[Start of Data for this task]
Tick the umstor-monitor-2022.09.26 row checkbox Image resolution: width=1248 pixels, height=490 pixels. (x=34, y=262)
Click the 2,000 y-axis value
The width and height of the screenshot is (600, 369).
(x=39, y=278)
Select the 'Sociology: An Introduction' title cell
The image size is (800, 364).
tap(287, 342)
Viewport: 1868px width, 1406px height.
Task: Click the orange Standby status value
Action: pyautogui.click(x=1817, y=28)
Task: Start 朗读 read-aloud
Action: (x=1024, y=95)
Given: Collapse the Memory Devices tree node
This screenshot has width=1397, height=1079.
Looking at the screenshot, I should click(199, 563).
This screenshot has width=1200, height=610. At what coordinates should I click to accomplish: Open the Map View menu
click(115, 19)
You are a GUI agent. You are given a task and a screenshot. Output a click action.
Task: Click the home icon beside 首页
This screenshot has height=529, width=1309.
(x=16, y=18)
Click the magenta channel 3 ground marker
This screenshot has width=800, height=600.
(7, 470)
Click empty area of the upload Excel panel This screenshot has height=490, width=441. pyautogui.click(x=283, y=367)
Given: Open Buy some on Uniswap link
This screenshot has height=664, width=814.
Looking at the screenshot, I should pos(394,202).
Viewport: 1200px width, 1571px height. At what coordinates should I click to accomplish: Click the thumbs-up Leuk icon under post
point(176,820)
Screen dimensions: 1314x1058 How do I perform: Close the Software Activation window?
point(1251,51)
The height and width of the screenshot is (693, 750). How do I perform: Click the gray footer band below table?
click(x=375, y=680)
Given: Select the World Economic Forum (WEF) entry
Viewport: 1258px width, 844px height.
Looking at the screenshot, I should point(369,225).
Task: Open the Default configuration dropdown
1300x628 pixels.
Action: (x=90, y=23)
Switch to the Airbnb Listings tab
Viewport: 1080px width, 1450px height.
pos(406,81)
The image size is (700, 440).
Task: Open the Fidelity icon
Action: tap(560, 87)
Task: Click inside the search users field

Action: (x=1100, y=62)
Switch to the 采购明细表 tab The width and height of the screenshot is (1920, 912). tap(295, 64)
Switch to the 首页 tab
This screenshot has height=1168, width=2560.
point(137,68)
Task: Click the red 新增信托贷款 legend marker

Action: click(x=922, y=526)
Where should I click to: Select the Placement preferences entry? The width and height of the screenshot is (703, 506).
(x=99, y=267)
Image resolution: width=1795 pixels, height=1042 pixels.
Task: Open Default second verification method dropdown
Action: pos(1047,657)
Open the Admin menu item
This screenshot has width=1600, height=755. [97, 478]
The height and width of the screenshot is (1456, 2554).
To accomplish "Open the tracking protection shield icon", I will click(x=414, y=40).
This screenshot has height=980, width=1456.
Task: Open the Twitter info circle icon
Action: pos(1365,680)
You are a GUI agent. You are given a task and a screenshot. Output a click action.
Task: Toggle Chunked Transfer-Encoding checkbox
[End of Data for this task]
Reproduce the entries verbatim, beginning with the line that contains "Where should I" and continuing through the line that contains "This screenshot has width=1600, height=755.", both included.

### Solution
Where should I click to: Select the Placement preferences entry? The width and height of the screenshot is (703, 506).
(x=99, y=267)
Image resolution: width=1795 pixels, height=1042 pixels.
Task: Open Default second verification method dropdown
Action: pos(1047,657)
Open the Admin menu item
This screenshot has width=1600, height=755. [97, 478]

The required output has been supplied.